15 Million Malicious Websites

By Jimmy Daniels
Contributing Writer, RealTechNews

Okay, here’s notice that the problems in the internet are not getting better, they are getting worse, Websense announced in a press release that their database of websites that contain malicious code, peer to peer file sharing, spyware, phishing, and 80 some other categories of “bad stuff” has increased to over 15 million. 15 million websites our children could easily surf into, or we could surf into, that would try to take advantage of us somehow. This contradicts the study from Washington University I posted about here, but, that study was just a sample that grabbed data from some websites, it was not a massive undertaking like this one.

The Websense Master Database is the most accurate, up-to-date database in the industry. Recent increases to the Master Database reflect the continual growth of the internet as an attack vector by today’s cyber-criminals. The Websense database reached 10 million sites in May 2005 and quickly grew to 15 million sites within approximately eight months. Today, the database includes more than 90 categories, such as spyware, phishing and peer-to-peer (P2P) file sharing, which organizations can use to protect employees against malicious internet sites as well as set flexible filtering policies for employee web usage.

“Websense has more than 10 years of specialized internet mining expertise, and the growth that we have seen over the past year in malicious content has been astonishing,” said Patrick Swisher, director, database operations for Websense, Inc. “As our knowledge of the internet continues to increase, so does our ability to create more sophisticated processes to classify these types of high-risk sites and provide our customers with greater protection. Our award-winning software has the ability to proactively discover and immediately protect our customers against the most ominous web-based threats such as spyware, bots, phishing attacks, viruses and crimeware.”

During 2005, software vulnerabilities were increasingly exploited by malicious websites hosting malcode, and the Websense Master Database’s security-related categories reflect this growth. For example, since February 2005, spyware-related websites have increased from approximately 48,000 sites to more than 130,000 today — a 170 percent upsurge. In addition, during the same time period, phishing and other fraudulent websites have grown approximately 271 percent from 7,270 to more than 27,000 sites.

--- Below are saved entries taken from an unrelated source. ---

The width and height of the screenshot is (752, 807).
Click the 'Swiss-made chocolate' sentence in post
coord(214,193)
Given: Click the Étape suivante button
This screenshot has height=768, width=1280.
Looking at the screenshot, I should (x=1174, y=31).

To maintain database accuracy, Websense purges dead website links from the database on a daily basis, and to date has removed nearly four million dead links. This is of particular importance for internet categories that represent web security risks, such as phishing or fraud-based websites, which have a short life span. Phishing websites are currently online for an average of less than six days and the underlying IP addresses associated with those websites change frequently. Source: PRWeb.

Some highlights, Malicious websites grew more than 3,900 percent, P2P websites had a 50 percent increase, and Keyloggers more than doubled in growth.

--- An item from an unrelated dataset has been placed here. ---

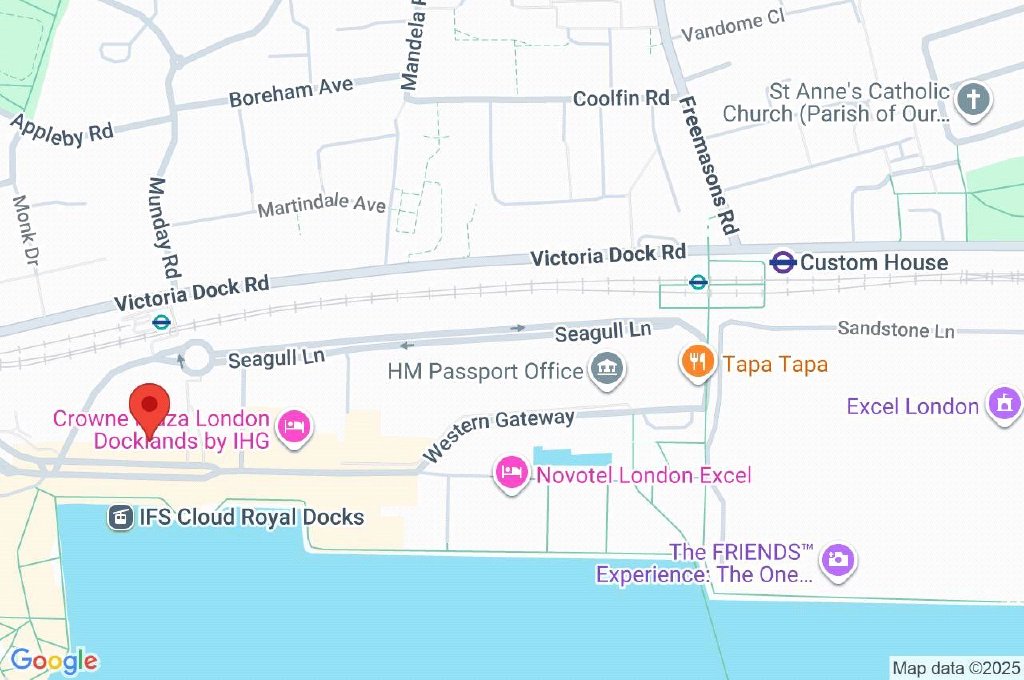
Task: Click the HM Passport Office building icon
Action: coord(607,370)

We Say: This is a lot more accurate than the Washington study as that one was just a sample, in that study they only crawled 18 million url’s, while this one analyzes more than 75 million sites a day for malicious code. They also have a global honey pot, meaning, unprotected computers that are there just to be taken advantage of, exploited, etc, like a normal users computer and to discover MMC(Mobile malicious code), new Trojan horses, keyloggers and blended threats. They have also removed over 4 million websites from the list, because lots of these websites don’t stay live very long, they move from url to url, trying to infect us.

As Sergeant Phil Esterhaus from Hill Street Blues used to say, Hey, let’s be careful out there.